Segment Start: Document passage

The headway made by globalised capitalism, especially in Latin America, has set this region in the eye of the hurricane of social protest and the convergence of different anticapitalist struggles. A few years ago, sectors of the anticapitalist feminist movement joined in with this convergence, thereby contributing the transversal nature of feminist analysis in many debates and articles. The convergence of these forms of popular resistance has been fundamental to break through the blinders portraying “savage capitalism” as the only alternative.
As Claudio Katz says, “the workers, the exploited and the oppressed of the entire planet are the antagonists of 21st-Century imperialism”. However the repeated attempts to criminalise social movements and poverty via State apparatus (police, sectors of the judicial power, etc.) and the major communications media, as well as jailing and killing activists, place us up against several crossroads. In a world where there is more and more exclusion and violence, where 70% of poor people are females, the role of women in anticapitalist movements and the repercussions of criminalisation on their lives warrant a brief reflection.

Segment End: Document passage
Segment Start: Given records

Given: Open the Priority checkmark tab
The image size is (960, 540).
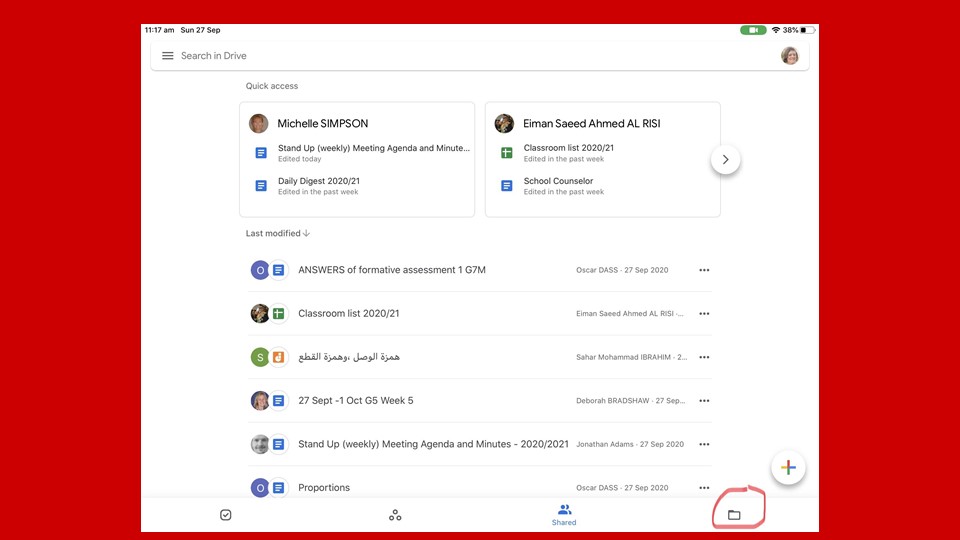Looking at the screenshot, I should (226, 515).
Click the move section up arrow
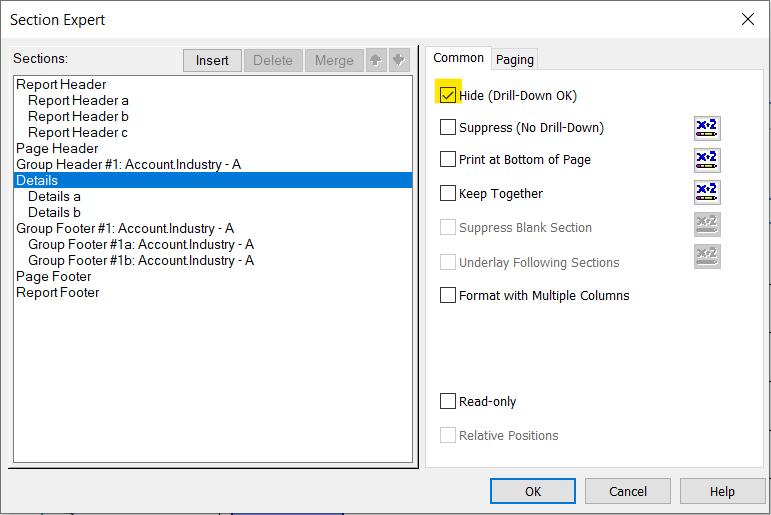Screen dimensions: 771x515 click(376, 60)
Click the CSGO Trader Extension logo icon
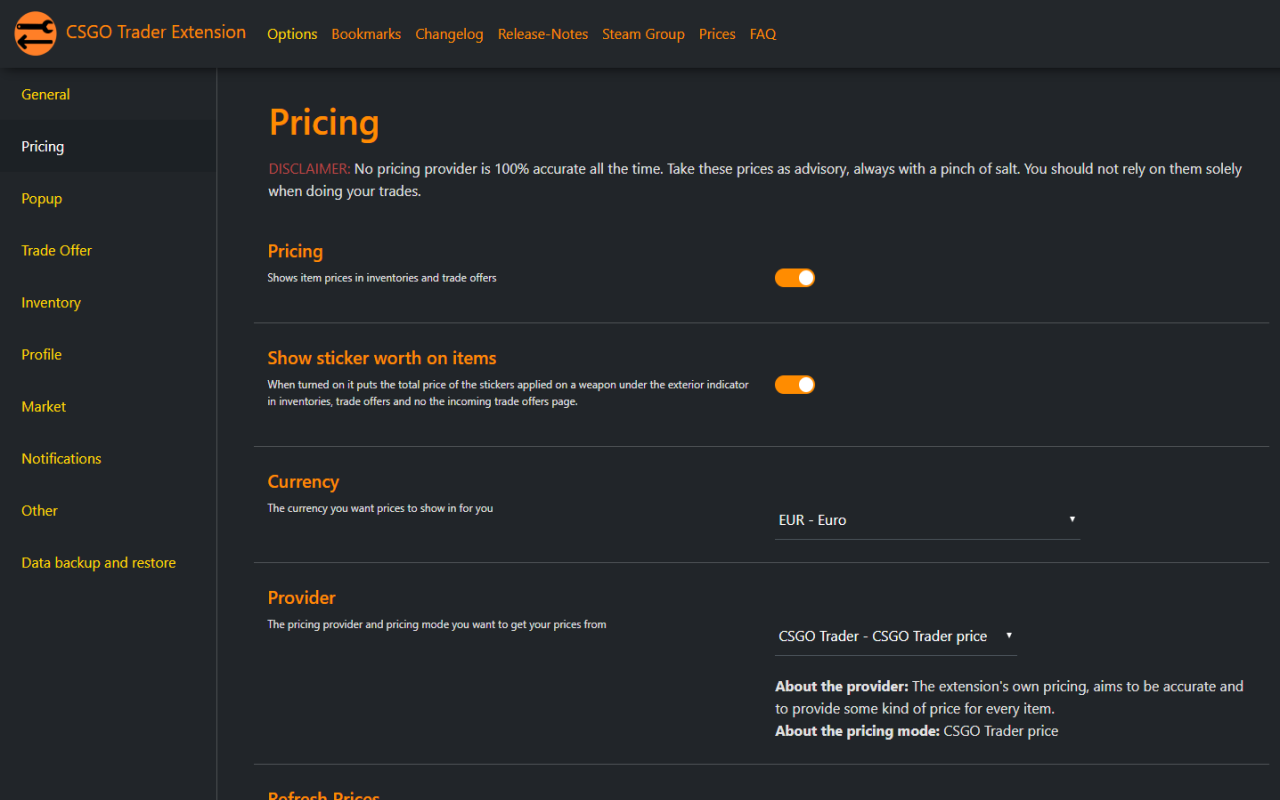 35,34
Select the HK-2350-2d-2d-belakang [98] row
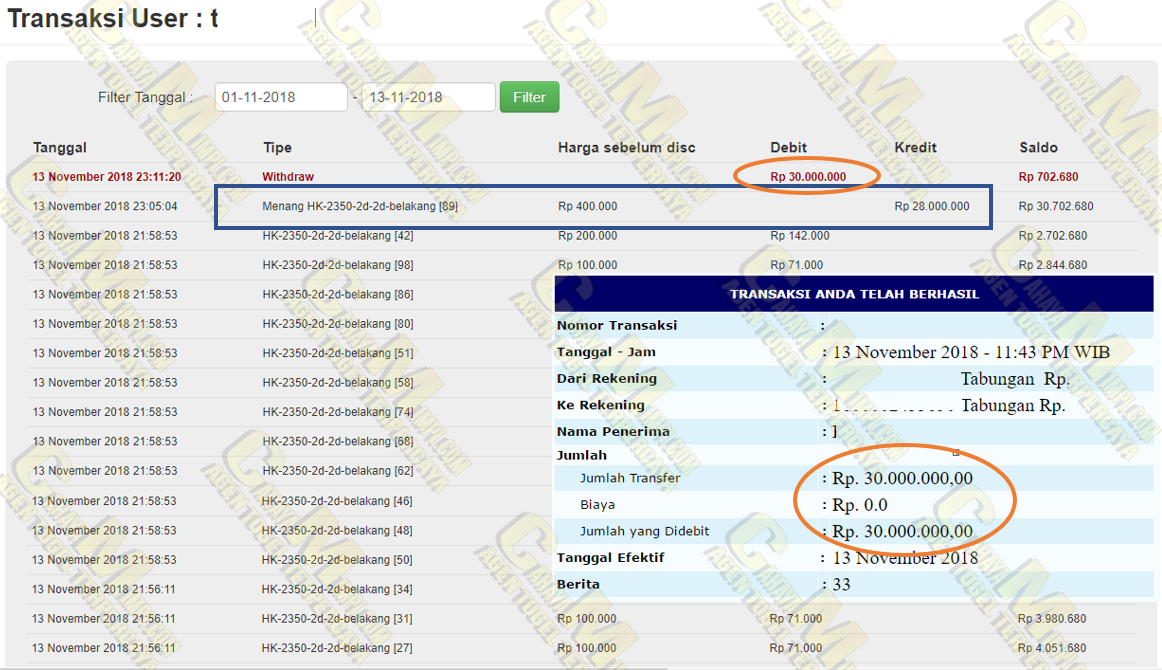The image size is (1162, 670). coord(337,265)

Segment End: Given records

Exercise instructions:
1. In the passage on anticapitalist struggles, what percentage of poor people are females?
2. Please say whether each statement agrees with the passage on anticapitalist struggles, answering yes or no and quoting the deciding words: (a) Sectors of the anticapitalist feminist movement joined the convergence of struggles many decades ago. (b) Claudio Katz names the workers, the exploited and the oppressed as the antagonists of 21st-Century imperialism. (c) The text says the major communications media are among the means used to criminalise social movements and poverty.

Solutions to the tasks:
1. 70%

2.
(a) No: "A few years ago, sectors of the anticapitalist feminist movement joined in with this convergence"
(b) Yes: "the workers, the exploited and the oppressed of the entire planet are the antagonists of 21st-Century imperialism"
(c) Yes: "the repeated attempts to criminalise social movements and poverty via State apparatus (police, sectors of the judicial power, etc.) and the major communications media"